Some DME properties relevant to its application for in-situ recovery of bitumen are presented in Table 1 and compared to those of propane. Propane is considered by prior art to be the most promising hydrocarbon solvent for in-situ recovery of bitumen. In terms of boiling temperatures, gravity of liquids, gas gravities, critical temperatures and critical pressures the differences between DME and propane are insignificant.
The major difference that results from structural make-up of both solvents (ether versus hydrocarbon) is the capability of DME to dissolve water and polar compounds.
This results from hydrophobic ¨ hydrophilic character of DME. Propane, a highly hydrophobic compound, does not show any capability for water dissolution. Propane, butanes and pentanes (C3-05), have been well known for their capabilities to precipitate some polar compounds from bitumen solutions and are applied as de-asphalting agents.
According to Hagight (4) application of C3-05 as solvents for in-situ bitumen recovery causes precipitation of asphaltenic fraction that often results in severe damage to the formation thus leading to significant drop in bitumen production.
The capability of DME to dissolve water and polar compounds indicates that injecting DME into the gravity drainage chamber shall remove the water and polar compounds, in addition to oily components, from the oil sands ore. Removal of water and polar compounds should increase the porosity of the oil sands ore, make it more accessible to DME vapours, facilitate the heat transfer and mobilization of the bitumen, and reduce the viscosity of the solution composed of bitumen and DME. The capability of DME to remove the water from high water content bitumen ore, at reservoir temperature and prior to commencement of heating, shall allow for additional savings of energy.
The important advantage of the present invention is that DME can be generated at low production cost, from non-petroleum, solid fossil fuels (2, 3). There is a consensus among DME producers that subject to availability of inexpensive low rank solid fossil fuel DME market price shall be significantly lower compared to conventional Diesel fuel, liquefied petroleum gas (LPG) and condensate. Japanese DME process developers estimate that the production cost of DME synthesized directly from coal gasification gas can be as low as US$ 100/tonne (4). In 2011 market prices for propane/butanes and bitumen were in the range of Can.$ 560-920/metric ton and Can.$ 390/metric ton, respectively.
Propane recommended by prior art for in-situ recovery would have to be, according to prior art (1), high purity, methane free propane. The cost of propane separation would further increase its cost. Propane and butanes are typically the products of natural gas processing. Limited availability of propane, butanes and condensate in Northern Alberta is of considerable concern to the oil sands industry and impedes its growth.
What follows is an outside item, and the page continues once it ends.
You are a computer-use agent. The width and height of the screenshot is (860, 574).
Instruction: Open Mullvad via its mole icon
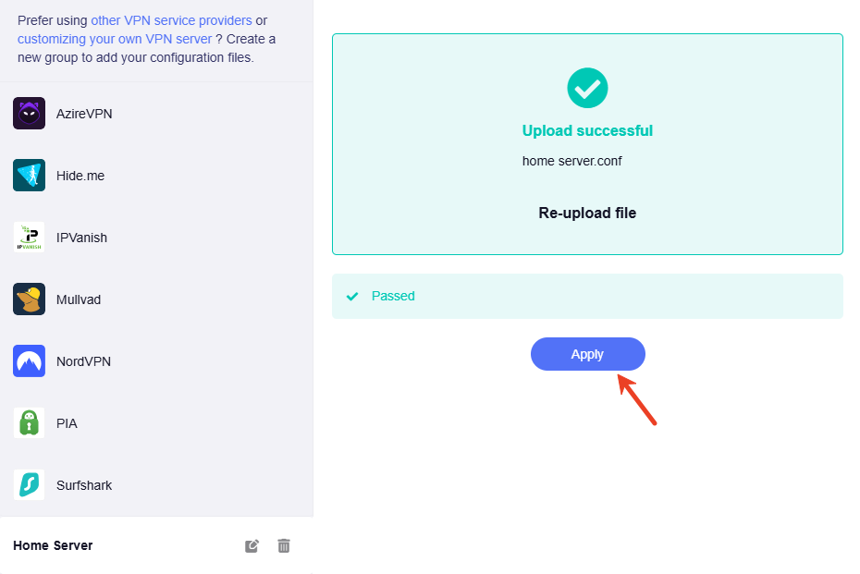tap(29, 299)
The other major advantage of the present invention is that DME has the capacity to recover from the deposit the whole bitumen including the asphaltenic fraction composed mainly of polar components namely, asphaltenes, some resins and some high molecular weight aromatics ¨ the asphaltenic fraction. Using any of the existing de-asphalting procedures the asphaltenic fraction can be separated from the DME
recovered bitumen and subjected to co-processing (5) yielding distillable oils in quantities essentially equivalent to the mass of the separated asphaltenic fraction. The de-asphalted fraction can be efficiently processed using conventional upgrading technologies. This approach, based on utilization of the asphaltenic fraction, results in increasing the yield of primary distillable oils by about 25 wt%, per barrel of bitumen, as compared to conventional bitumen upgrading technologies where the asphaltenic fraction is either rejected, gasified or converted into undesirable, high sulfur content coke. Primary distillable oils produced by co-processing (5) would be, according to Alberta Energy, exempted from royalty payments.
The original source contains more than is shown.